Collaboration was a central theme at the
Economic Development Corporation of Warren
County’s annual luncheon in May at Great
Escape Lodge in Queensbury, attended by approximately
250 local business and non-profit
executives, county and municipal administrators,
school offi cials, and political leaders.
While updating the audience about EDC Warren
County’s activities, EDC Board Chairman
Charles Barton, Chief Operating Officer of Barton
International, talked about the importance
of regional collaboration among various organizations
involved in economic development.
EDC is a public-private non-profit partnership focused on driving private-sector business investment in Warren County. Barton noted that EDC’s search for a new president is ongoing and that the organization expects to make an announcement soon.
Keynote speaker Dr. John E. Kelly III, IBM senior vice president and director of research, spoke of collaborative opportunities for Warren County in the current era of computing, where the exponential growth of information results in a “Big Data” environment, providing myriad opportunities for “cognitive” computer systems that can learn.
A well-known example of such a system is Watson, the IBM computer system that beat two humans on the television game show “Jeopardy” a few years ago.

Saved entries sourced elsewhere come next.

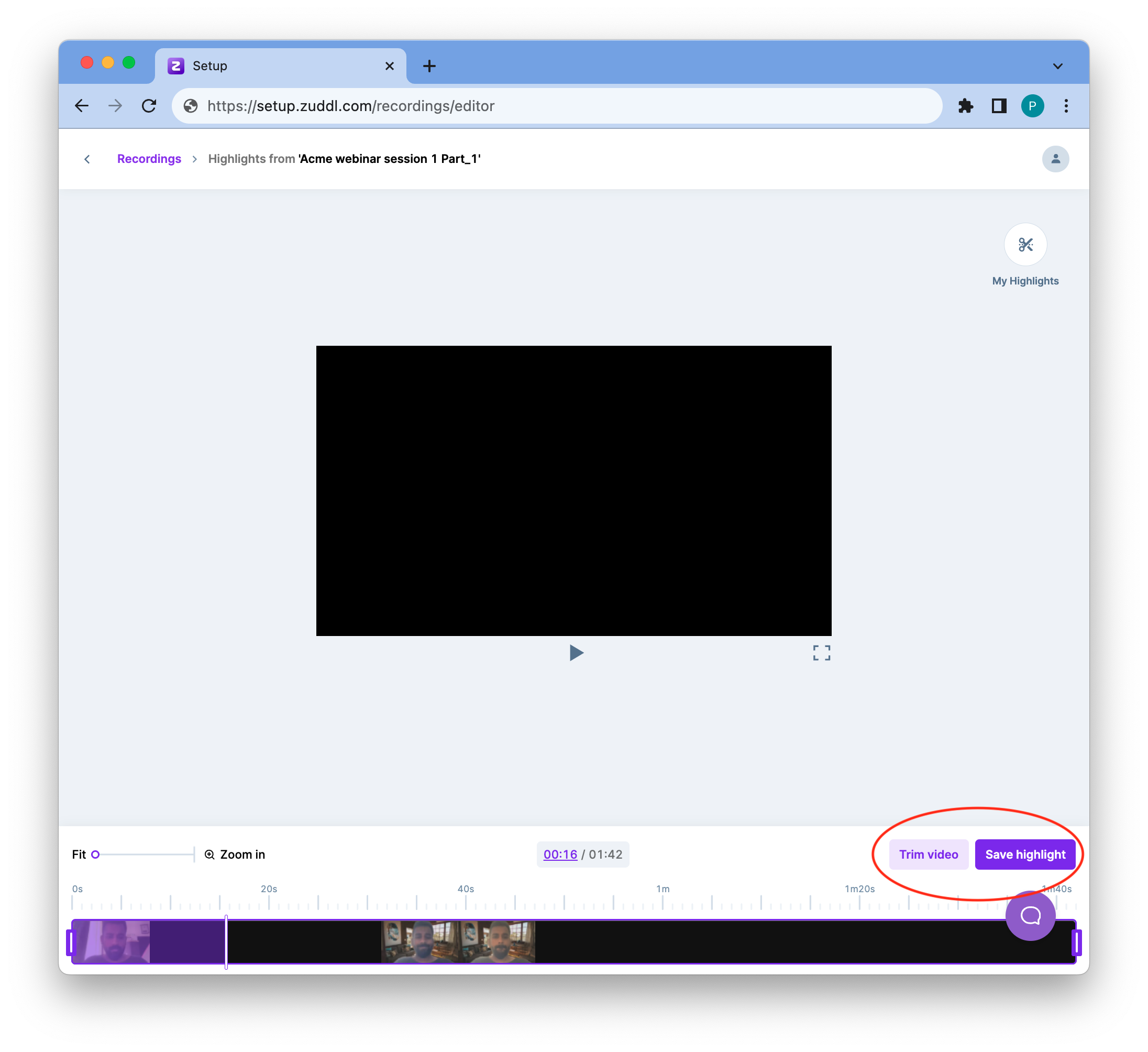Open the chat support bubble
This screenshot has width=1148, height=1052.
pyautogui.click(x=1030, y=916)
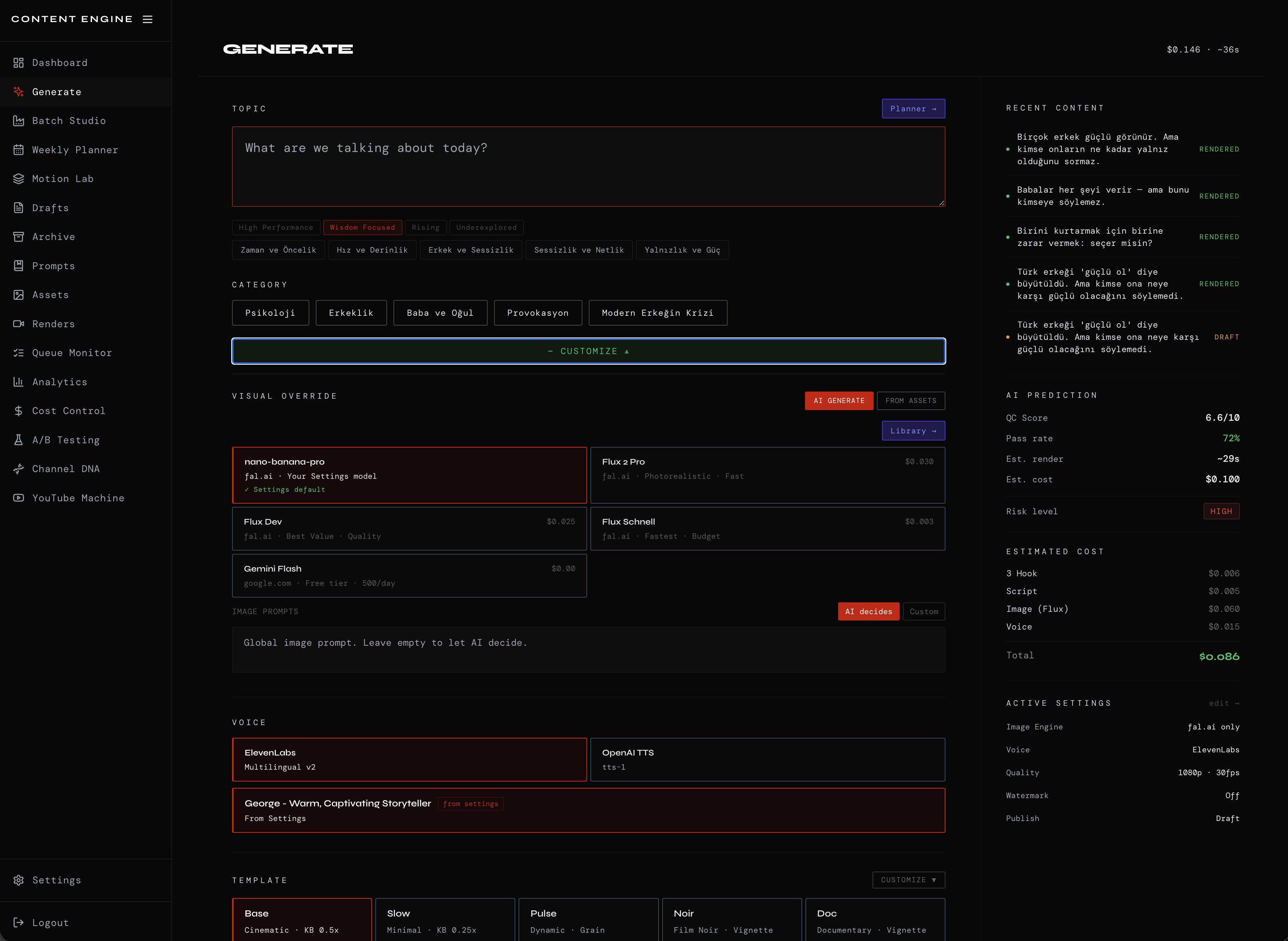Open Queue Monitor from the sidebar icon
Screen dimensions: 1288x941
(x=19, y=352)

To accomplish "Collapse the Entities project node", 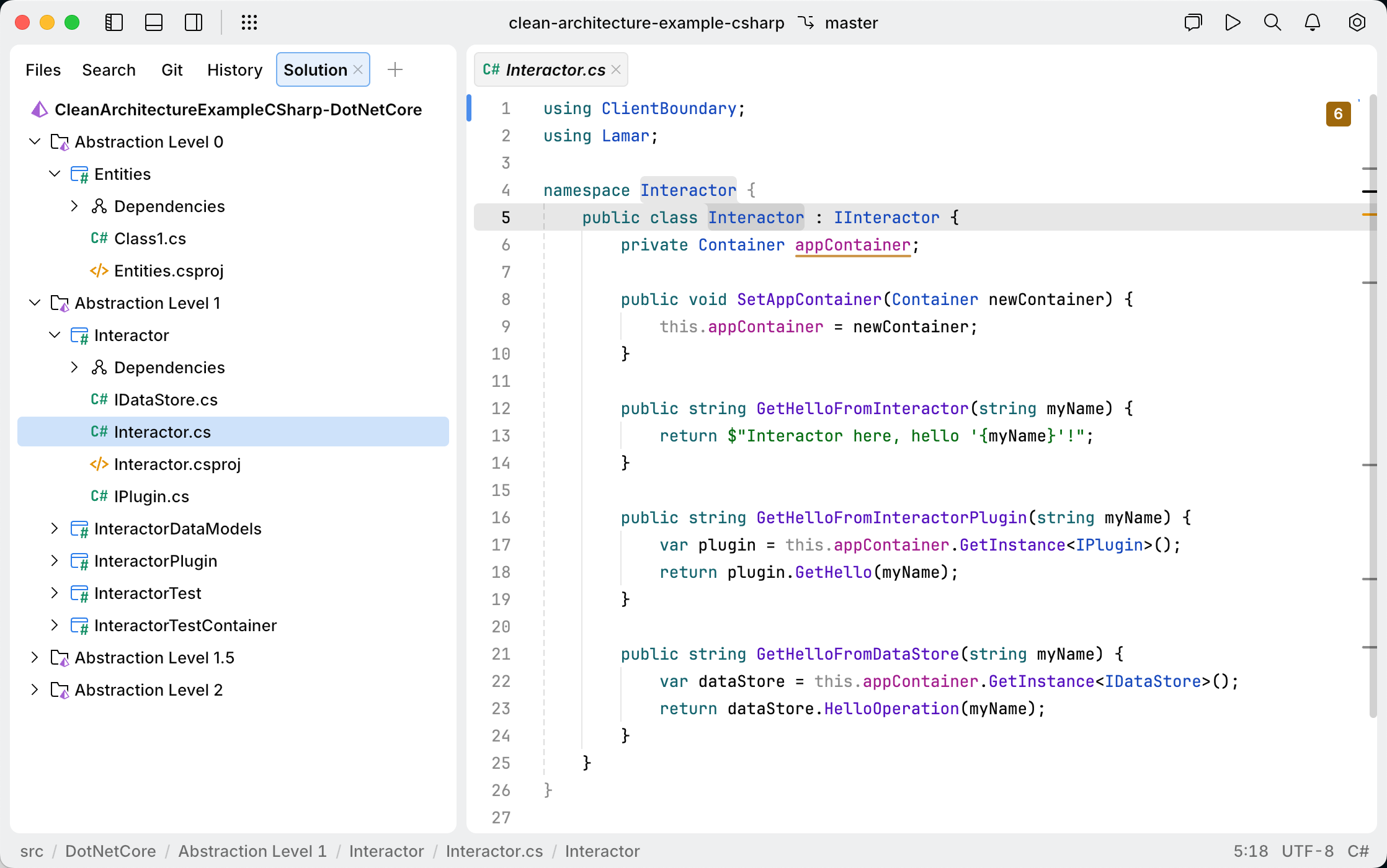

Watson is now paired up with experts at leading cancer facilities around the country, consuming information about cancer and providing expert feedback to practitioners.
Kelly oversees the worldwide operations of IBM Research, with approximately 3,000 scientists and technical employees at 12 laboratories in 10 countries around the world. IBM’s research labs regularly partner with governments and universities in these locations.
“Collaboration is the secret sauce,” advised Kelly, as he reviewed a graphic showing collaborative efforts between the public and private sectors, and academia. He noted how IBM’s worldwide research labs are involved in collaborative efforts to resolve location-specific problems, including reducing massive traffic snarls in Nairobi, Kenya; creating a flooding alert system in Brazil; and monitoring marine conditions in Ireland’s Galway Bay.
IBM, now 102 years old, has led the world in U.S. patents for 20 consecutive years, generating more than 6,000 patents in 2012 and delivering approximately $1 billion annually in income related to its intellectual property.
In reviewing key locations in New York’s Tech Valley, Kelly took the lunch attendees on a south-to-north tour, moving from the global headquarters of IBM Research in Yorktown Heights (Westchester County), up through IBM’s Poughkeepsie/East Fishkill facilities in the Mid- Hudson region, to Albany Nanotech and RPI in the Capital District, and on to Malta in Saratoga County, site of the new GlobalFoundries facility.
In describing Warren County, where Kelly himself has a second home on Lake George, he said that Warren County enjoys a unique location, sitting on the northern edge of Tech Valley, and on the southern edge of the Adirondacks. With the Tech Valley region being second to none in the world for technology, talent, and computational ability, Kelly concluded his presentation by encouraging Warren County leaders to find collaborative ways to leverage the technology and talent of Tech Valley to understand and preserve the special Adirondack environment.